Friday, June 8, 2018

Spock's Beard- Noise Floor

Spock's Beard is well known in the Progressive Rock community. They can be considered pioneers of the modern prog revival and have been around for over twenty years. The have gone through many lineup changes throughout their history, but they always hold on to their signature sound even while forging new ground. "Noise Floor" is the band's 13th album, and is truly an amazing achievement for a band with such an extensive catalog of high quality progressive rock releases. The newest album blasts off with "To Breathe Another Day" which is a high energy rocker that sets an energetic pace for what is to come. There is a fantastic middle instrumental section that gives the whole band a chance to shine as Alan Morse's guitar and Ryo Okumoto's keyboards trade solos with the high octane rhythm section of Dave Meros on bass and Nick D'Virgilio on drums. Ted Leonard also sounds amazing on vocals throughout the track, bringing to mind Steve Walsh of Kansas fame.

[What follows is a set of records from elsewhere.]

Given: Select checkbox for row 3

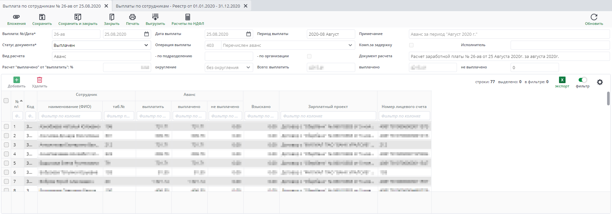Looking at the screenshot, I should pos(6,145).
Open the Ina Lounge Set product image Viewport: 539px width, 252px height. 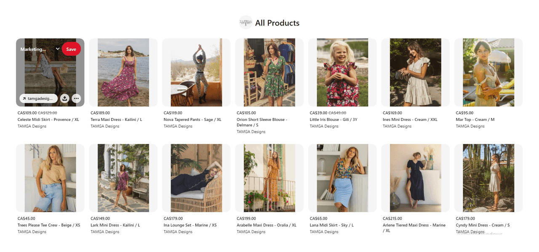pos(196,178)
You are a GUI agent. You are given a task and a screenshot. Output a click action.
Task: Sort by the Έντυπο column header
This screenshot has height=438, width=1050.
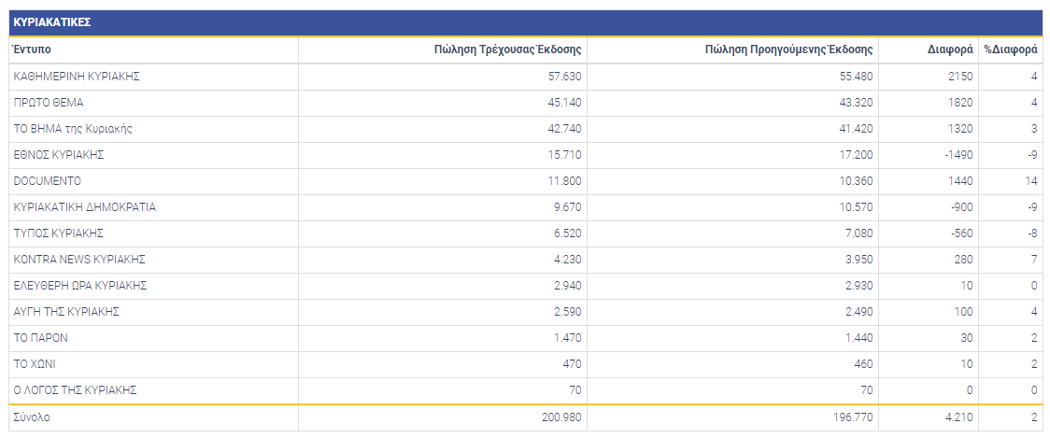[x=32, y=49]
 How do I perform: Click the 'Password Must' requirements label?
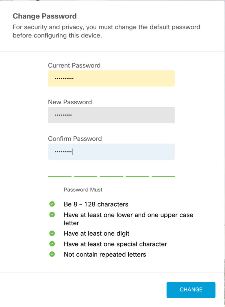click(x=83, y=190)
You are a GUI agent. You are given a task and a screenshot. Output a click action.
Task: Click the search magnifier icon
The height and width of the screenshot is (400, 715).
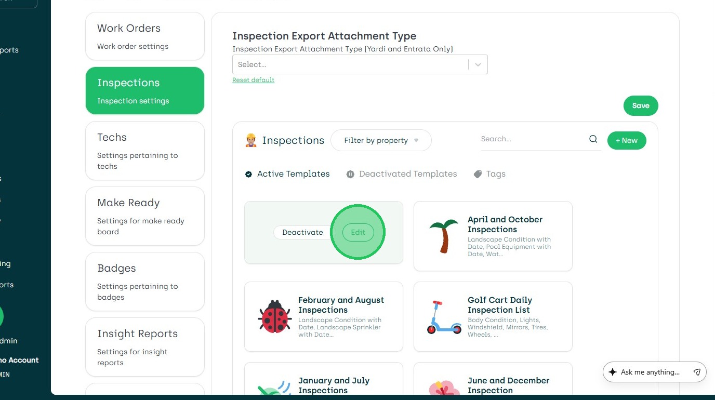[593, 139]
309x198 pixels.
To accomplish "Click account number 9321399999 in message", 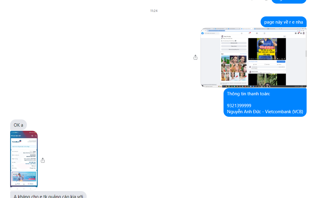I will [239, 106].
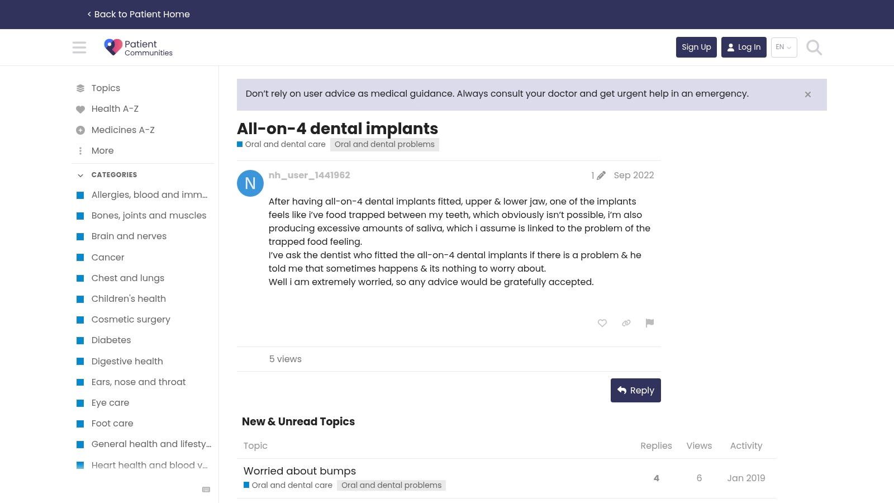Open the Cancer category

107,257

From that solid opening, the band continues to really shine throughout the album. The musicianship is strong throughout, which is no surprise considering all those involved. The songs are really well thought out and are a joy to listen to. The band was clearly focusing on a more melodic approach to songwriting, which I think really makes for an enjoyable listen where every song is catchy in its own way and never outstays its welcome. "Somebody's Home" is a gem of a song, making use of the acoustic guitar interplay that the band is known for, but instead of being showy and needlessly complex, the focus is on the song and the emotional message in the words. It is a sweet song that really shines with beautiful strings and Ted Leonard giving a great impassioned vocal performance. It is certainly a highlight of the record.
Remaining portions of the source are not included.